== Given instruction ==
Rewrite the records below as a Markdown table with the columns "Row" and "Line", one non-blank line per row, numbered in order. Leave out the pictures.

[START Information given]

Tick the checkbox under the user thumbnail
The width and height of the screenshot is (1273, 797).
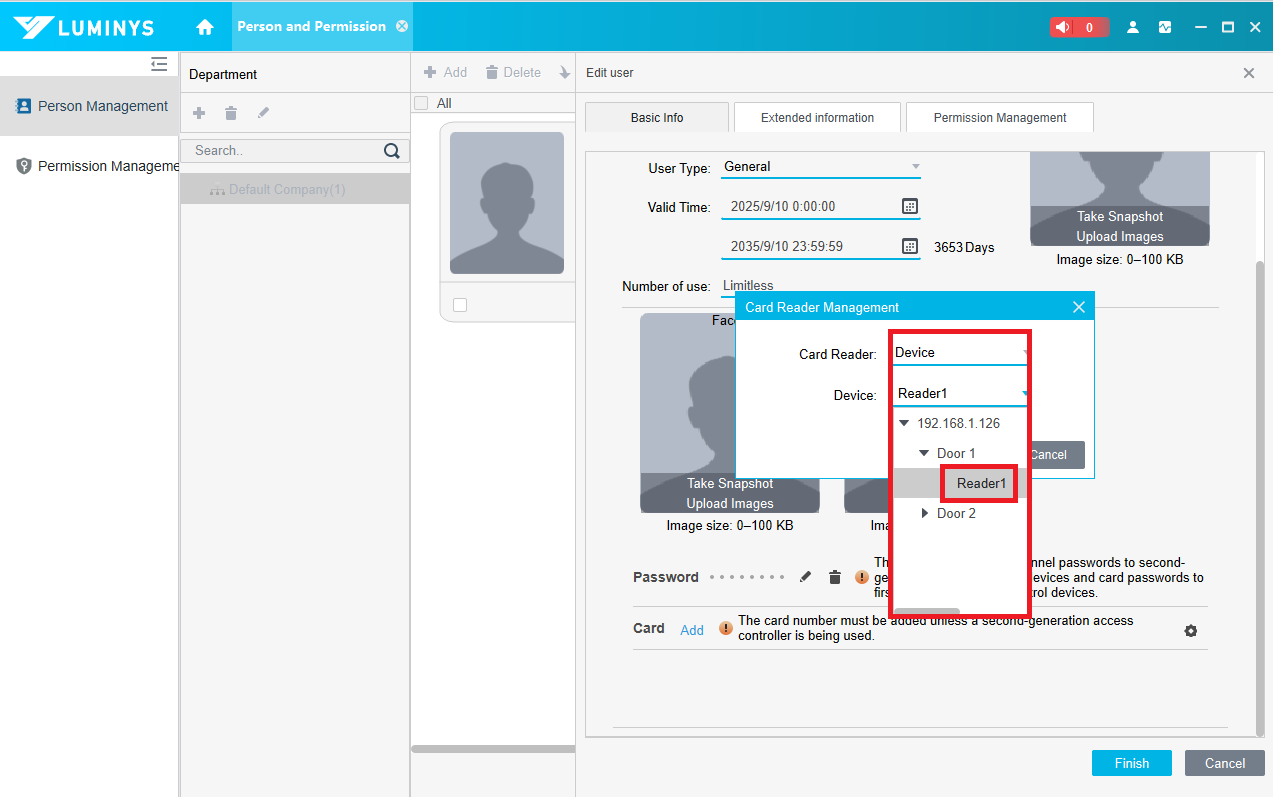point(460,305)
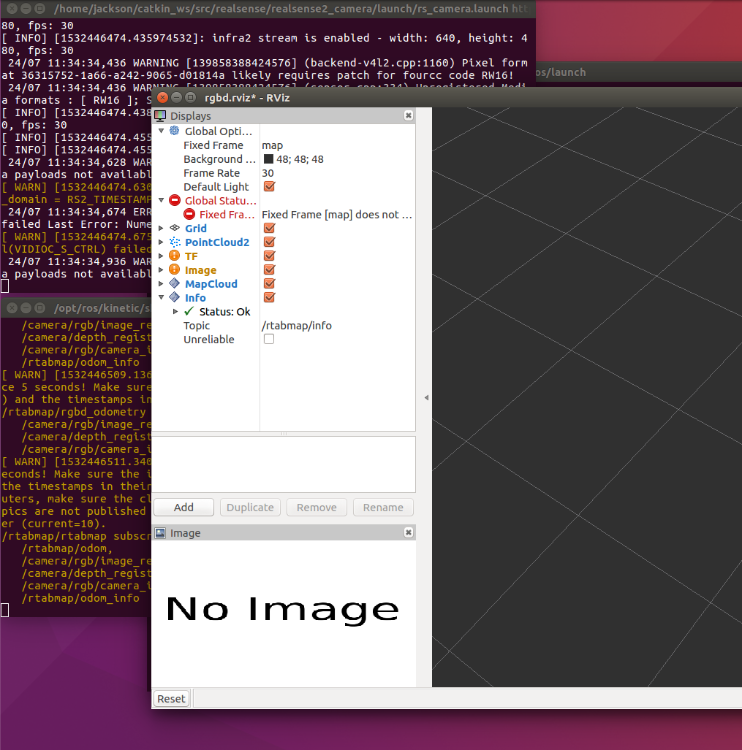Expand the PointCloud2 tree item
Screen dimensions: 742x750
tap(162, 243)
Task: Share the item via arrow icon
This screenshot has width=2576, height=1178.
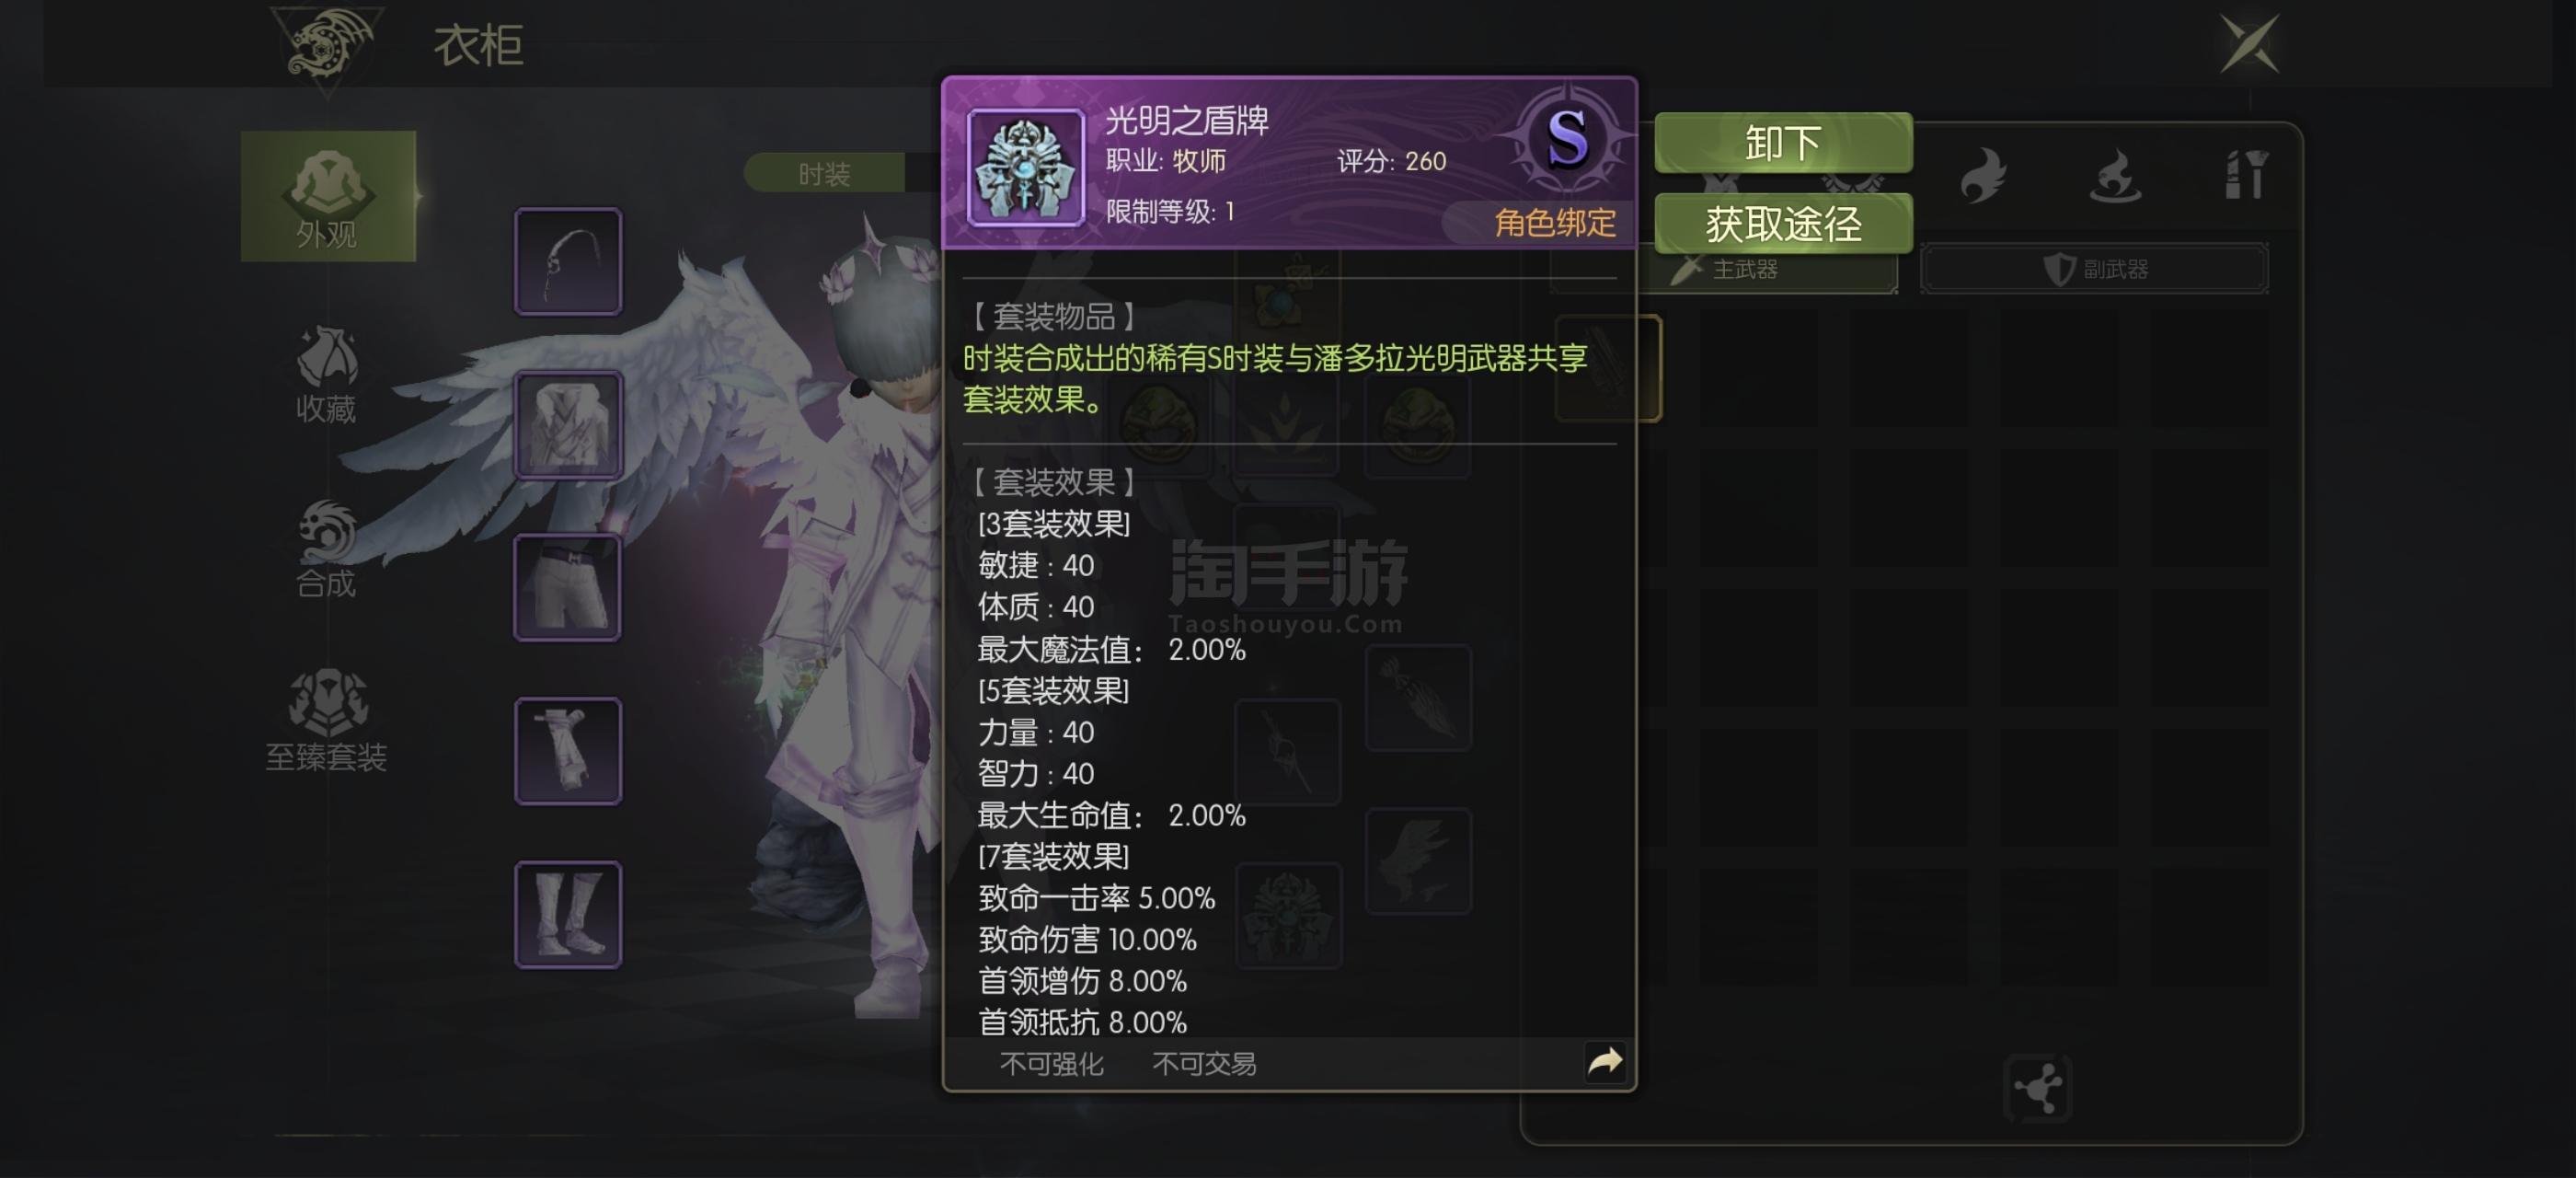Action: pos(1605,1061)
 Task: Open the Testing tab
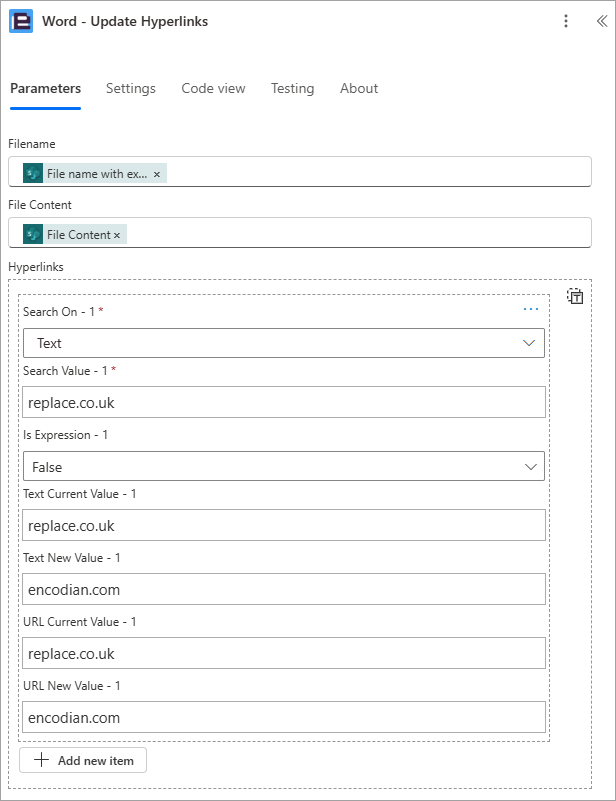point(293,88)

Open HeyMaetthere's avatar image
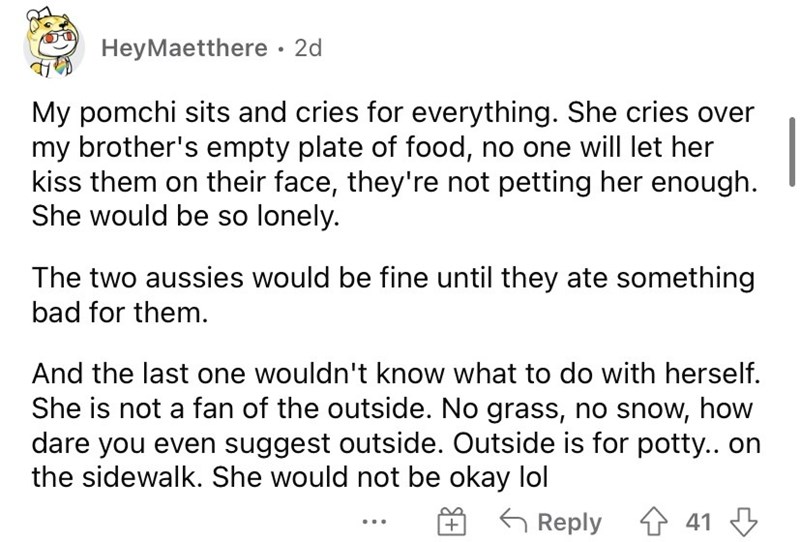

[END Information given]

== The result ==
| Row | Line |
|---|---|
| 1 | Tick the checkbox under the user thumbnail |
| 2 | The width and height of the screenshot is (1273, 797). |
| 3 | point(460,305) |
| 4 | Expand the PointCloud2 tree item |
| 5 | Screen dimensions: 742x750 |
| 6 | tap(162, 243) |
| 7 | Task: Share the item via arrow icon |
| 8 | This screenshot has width=2576, height=1178. |
| 9 | Action: pos(1605,1061) |
| 10 |  Task: Open the Testing tab |
| 11 | point(293,88) |
| 12 | Open HeyMaetthere's avatar image |